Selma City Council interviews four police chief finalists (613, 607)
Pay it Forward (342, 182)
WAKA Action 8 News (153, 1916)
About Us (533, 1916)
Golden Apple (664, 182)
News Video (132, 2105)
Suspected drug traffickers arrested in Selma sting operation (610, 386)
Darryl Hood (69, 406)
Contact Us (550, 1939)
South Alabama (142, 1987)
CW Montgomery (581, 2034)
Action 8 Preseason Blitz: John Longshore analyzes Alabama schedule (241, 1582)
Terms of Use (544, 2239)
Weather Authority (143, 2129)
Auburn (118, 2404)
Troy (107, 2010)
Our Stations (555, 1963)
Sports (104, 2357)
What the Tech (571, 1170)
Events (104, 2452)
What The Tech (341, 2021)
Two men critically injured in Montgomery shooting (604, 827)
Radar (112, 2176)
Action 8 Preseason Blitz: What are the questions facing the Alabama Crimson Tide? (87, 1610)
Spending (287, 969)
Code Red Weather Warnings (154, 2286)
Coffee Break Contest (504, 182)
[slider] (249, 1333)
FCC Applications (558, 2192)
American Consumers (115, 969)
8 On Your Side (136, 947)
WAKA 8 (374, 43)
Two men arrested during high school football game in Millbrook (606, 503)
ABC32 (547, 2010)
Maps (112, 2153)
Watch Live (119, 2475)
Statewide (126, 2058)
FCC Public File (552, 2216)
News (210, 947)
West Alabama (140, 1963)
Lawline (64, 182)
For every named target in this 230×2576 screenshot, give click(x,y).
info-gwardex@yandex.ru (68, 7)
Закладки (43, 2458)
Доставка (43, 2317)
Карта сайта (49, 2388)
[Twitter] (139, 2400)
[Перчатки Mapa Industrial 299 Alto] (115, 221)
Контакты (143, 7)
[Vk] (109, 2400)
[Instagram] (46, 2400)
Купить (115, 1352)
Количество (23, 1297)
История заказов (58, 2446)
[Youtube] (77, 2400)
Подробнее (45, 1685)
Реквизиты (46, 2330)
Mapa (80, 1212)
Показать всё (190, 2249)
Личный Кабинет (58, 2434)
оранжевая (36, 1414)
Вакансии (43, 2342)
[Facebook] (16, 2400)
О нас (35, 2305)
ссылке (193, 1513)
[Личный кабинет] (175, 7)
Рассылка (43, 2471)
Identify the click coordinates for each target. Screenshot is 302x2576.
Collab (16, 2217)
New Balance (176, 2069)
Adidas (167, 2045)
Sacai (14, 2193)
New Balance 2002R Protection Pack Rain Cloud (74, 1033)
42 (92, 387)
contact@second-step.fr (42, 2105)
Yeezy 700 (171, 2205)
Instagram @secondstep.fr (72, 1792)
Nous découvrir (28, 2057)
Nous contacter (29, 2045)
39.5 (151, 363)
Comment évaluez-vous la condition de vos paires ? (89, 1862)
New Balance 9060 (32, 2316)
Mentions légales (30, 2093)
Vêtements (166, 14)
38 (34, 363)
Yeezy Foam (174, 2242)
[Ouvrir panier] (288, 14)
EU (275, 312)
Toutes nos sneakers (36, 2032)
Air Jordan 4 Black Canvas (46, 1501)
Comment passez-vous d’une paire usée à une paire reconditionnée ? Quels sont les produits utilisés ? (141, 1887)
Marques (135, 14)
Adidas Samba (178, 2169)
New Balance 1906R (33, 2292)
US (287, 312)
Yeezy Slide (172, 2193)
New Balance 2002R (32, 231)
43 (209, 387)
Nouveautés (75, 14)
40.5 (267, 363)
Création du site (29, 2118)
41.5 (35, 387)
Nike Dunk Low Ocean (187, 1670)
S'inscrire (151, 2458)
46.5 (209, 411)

───

All that is wanted is the lines from the one containing "New Balance 2002R Protection" through the last line of the records, restated word for word.

New Balance 2002R Protection Pack Rain Cloud (74, 1033)
42 (92, 387)
contact@second-step.fr (42, 2105)
Yeezy 700 (171, 2205)
Instagram @secondstep.fr (72, 1792)
Nous découvrir (28, 2057)
Nous contacter (29, 2045)
39.5 (151, 363)
Comment évaluez-vous la condition de vos paires ? (89, 1862)
New Balance 9060 (32, 2316)
Mentions légales (30, 2093)
Vêtements (166, 14)
38 (34, 363)
Yeezy Foam (174, 2242)
[Ouvrir panier] (288, 14)
EU (275, 312)
Toutes nos sneakers (36, 2032)
Air Jordan 4 Black Canvas (46, 1501)
Comment passez-vous d’une paire usée à une paire reconditionnée ? Quels sont les produits utilisés ? (141, 1887)
Marques (135, 14)
Adidas Samba (178, 2169)
New Balance 1906R (33, 2292)
US (287, 312)
Yeezy Slide (172, 2193)
New Balance 2002R (32, 231)
43 (209, 387)
Nouveautés (75, 14)
40.5 (267, 363)
Création du site (29, 2118)
41.5 (35, 387)
Nike Dunk Low Ocean (187, 1670)
S'inscrire (151, 2458)
46.5 (209, 411)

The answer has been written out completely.